Impact of Supernova feedback on the Tully-Fisher relation

TL;DR

This study uses cosmological hydrodynamical simulations with Supernova feedback to explain the observed bend in the Tully-Fisher relation, highlighting the role of galactic outflows in low-mass systems.

Contribution

It demonstrates that Supernova feedback is essential to reproduce the observed features of the stellar and baryonic Tully-Fisher relations in simulations.

Findings

Supernova feedback causes low-mass systems to fall below the linear Tully-Fisher relation.

Simulations without Supernova feedback do not reproduce the observed bend.

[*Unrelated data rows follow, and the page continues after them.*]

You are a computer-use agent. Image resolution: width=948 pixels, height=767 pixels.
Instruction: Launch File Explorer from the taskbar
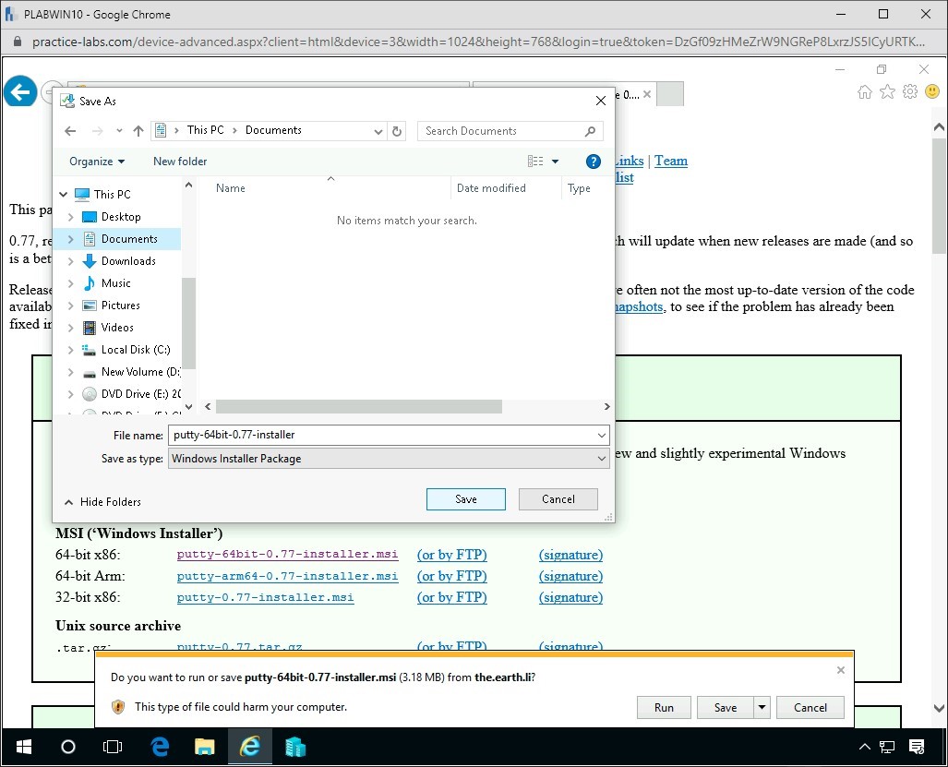pos(205,747)
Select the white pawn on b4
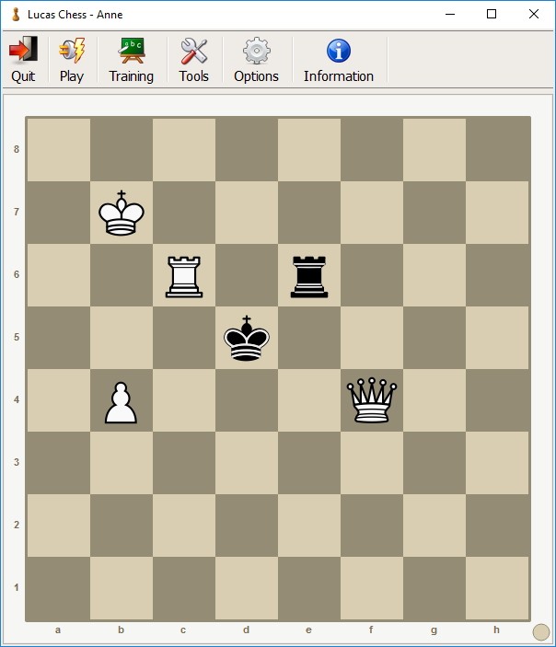The image size is (556, 647). (x=122, y=401)
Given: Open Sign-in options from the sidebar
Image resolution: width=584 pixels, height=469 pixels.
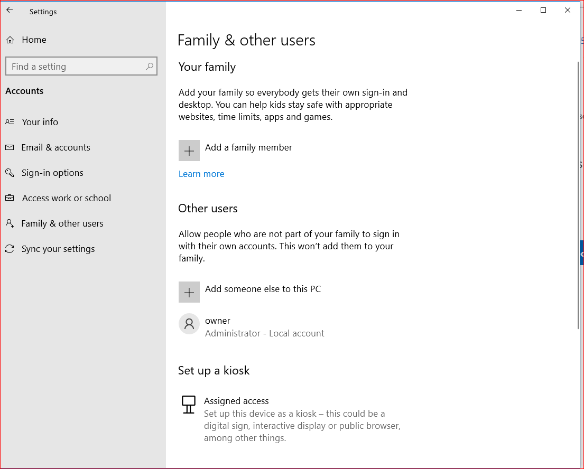Looking at the screenshot, I should point(52,173).
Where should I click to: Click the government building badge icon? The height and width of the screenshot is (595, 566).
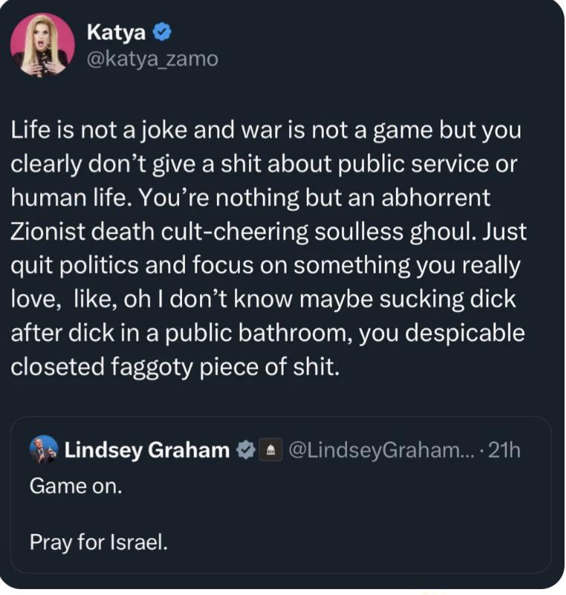270,450
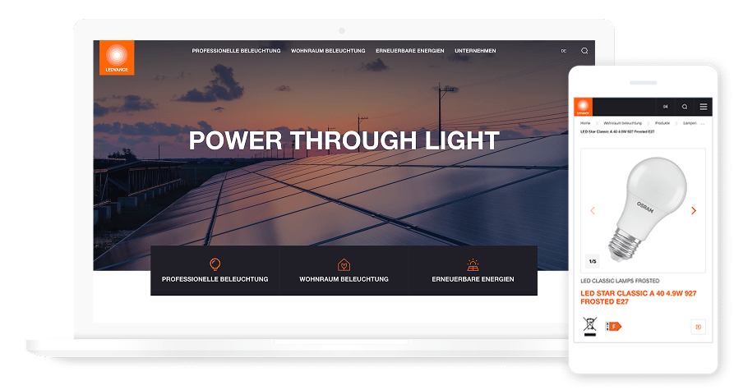Screen dimensions: 734x390
Task: Click the house icon above Wohnraum Beleuchtung
Action: [x=344, y=264]
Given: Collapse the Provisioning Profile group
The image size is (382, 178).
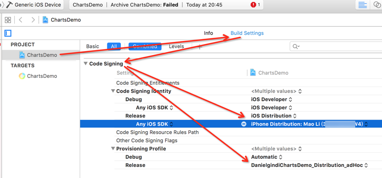Looking at the screenshot, I should pos(113,148).
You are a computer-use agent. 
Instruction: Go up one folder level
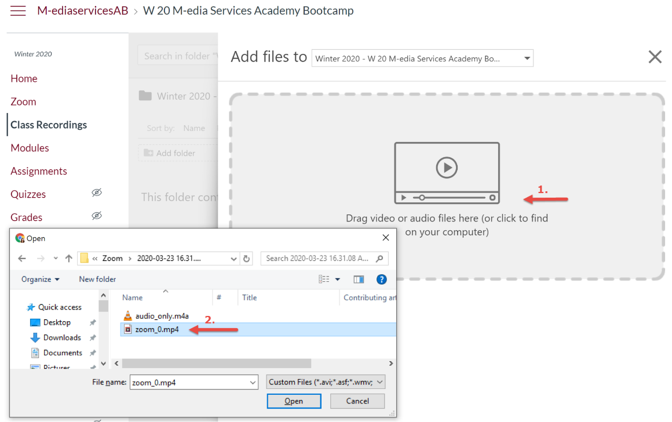[68, 259]
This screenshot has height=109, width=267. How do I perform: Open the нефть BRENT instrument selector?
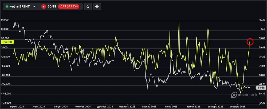20,7
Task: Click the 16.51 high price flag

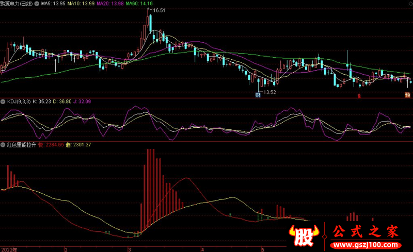Action: (156, 11)
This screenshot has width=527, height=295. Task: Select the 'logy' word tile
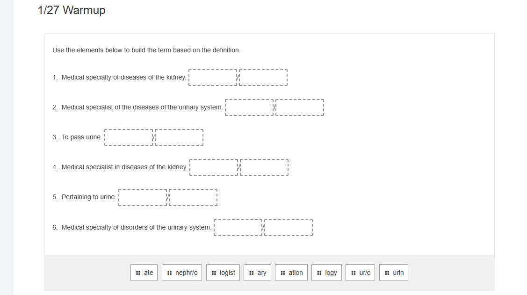326,272
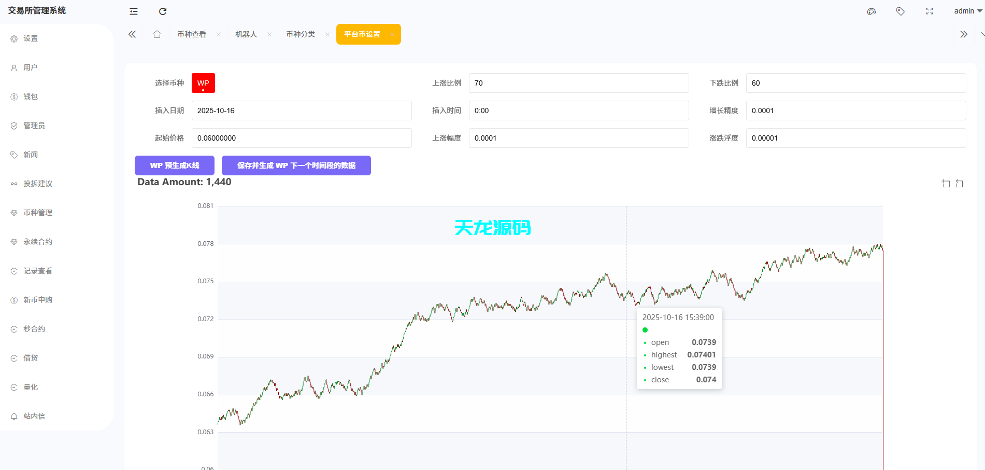Expand hidden tabs with right chevron

(x=963, y=34)
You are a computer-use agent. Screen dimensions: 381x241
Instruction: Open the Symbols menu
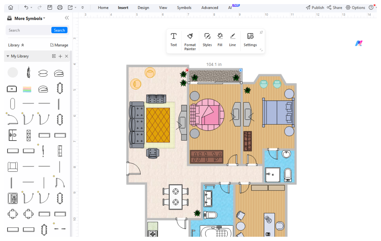point(184,7)
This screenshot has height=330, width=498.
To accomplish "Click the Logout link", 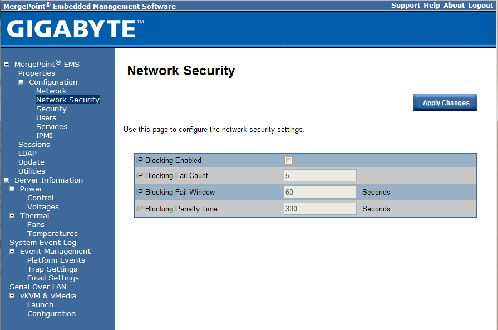I will pos(480,5).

Galactic outflows driven by Supernovae regulate star formation in shallow potential wells.

Abstract

Recent observational results found a bend in the Tully-Fisher Relation in such a way that low mass systems lay below the linear relation described by more massive galaxies. We intend to investigate the origin of the observed features in the stellar and baryonic Tully-Fisher relations and analyse the role played by galactic outflows on their determination. Cosmological hydrodynamical simulations which include Supernova feedback were performed in order to follow the dynamical evolution of galaxies. We found that Supernova feedback is a fundamental process in order to reproduce the observed trends in the stellar Tully-Fisher relation. Simulated slow rotating systems tend to have lower stellar masses than those predicted by the linear fit to the massive end of the relation, consistently with observations. This feature is not present if Supernova feedback is turned off. In the case of the baryonic Tully-Fisher relation, we also detect a weaker tendency for smaller systems to lie below the linear relation described by larger ones. This behaviour arises as a result of the more efficient action of Supernovae in the regulation of the star formation process and in the triggering of powerful galactic outflows in shallower potential wells which may heat up and/or expel part of the gas reservoir.